Thought for the day: One of the most exciting aspects of "wondering" is that students actively participate in creating the problems that they solve!

Examples of noticing and wondering

I notice that the five numbers are "in a row" (consecutive).
I notice that the squares make an upside-down "L" shape.
I notice that there are five numbers and five squares. (One number could go into each square.)
I notice that you can make the numbers on each side have the same sum.
I notice that when I make the two sums the same, the corner square is always odd. 

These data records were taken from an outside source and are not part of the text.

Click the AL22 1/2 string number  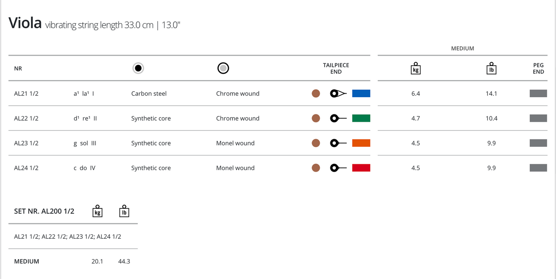pos(26,118)
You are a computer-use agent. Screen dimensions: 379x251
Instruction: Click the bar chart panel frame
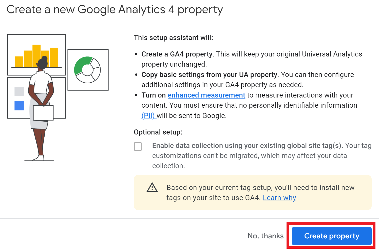[x=36, y=54]
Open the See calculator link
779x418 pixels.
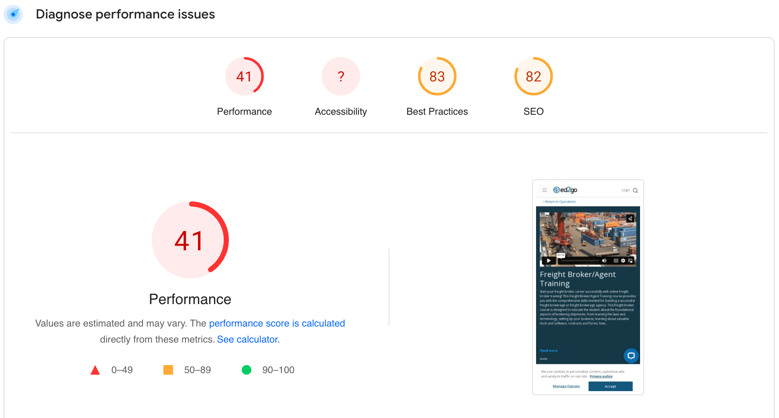point(247,339)
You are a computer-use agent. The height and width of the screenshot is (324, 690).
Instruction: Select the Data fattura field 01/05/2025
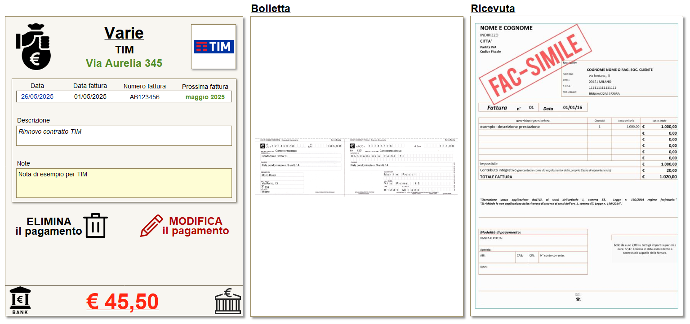point(90,96)
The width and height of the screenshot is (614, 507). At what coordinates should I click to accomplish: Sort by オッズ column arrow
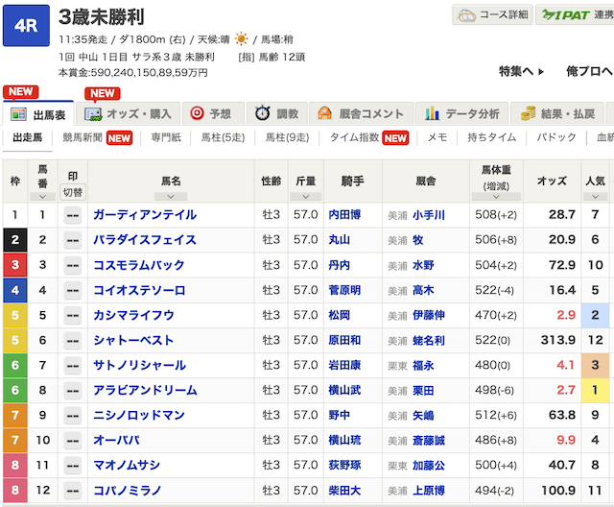pos(551,196)
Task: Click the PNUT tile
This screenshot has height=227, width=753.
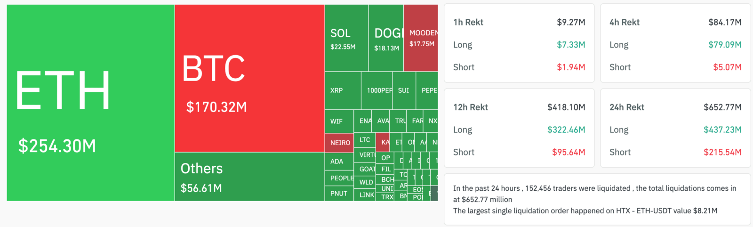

I wonder how many ways there are to make the numbers on each side have the same sum.
I wonder how many different equal sums I can make.
I wonder why the corner square is always add when I make the sums the same.
I wonder what would happen if I made the "L" shape have four squares on each side.
I wonder if I could still solve the problem if I added (or subtracted) 1 (or some other number) to each of the numbers.


The idea of filling numbers in a diagram to make sums (or products) come out the same is a common type of math puzzle. The problem suggested by this prompt appears in Linda Jensen Sheffield's book, "Extending the Challenge" published by Corwin Press in 2003. Her book has many wonderful ideas for extending the problem.

Problems like this can go on and on! I once worked with a group of second graders who kept thinking of so many new questions to ask that we kept working on it for three months.

  • We changed the number of squares in the "L."
  • We changed the collection of numbers that we used.
  • We figured out the possible sums for each collection.
  • We looked for patterns in the sums and tried to figured out what caused them.
  • We asked what happened to sums when we increased or decreased numbers by some amount.
  • We tried to figure out why the corner number was always odd in some cases and always even in others.
  • We even tried it with negative numbers!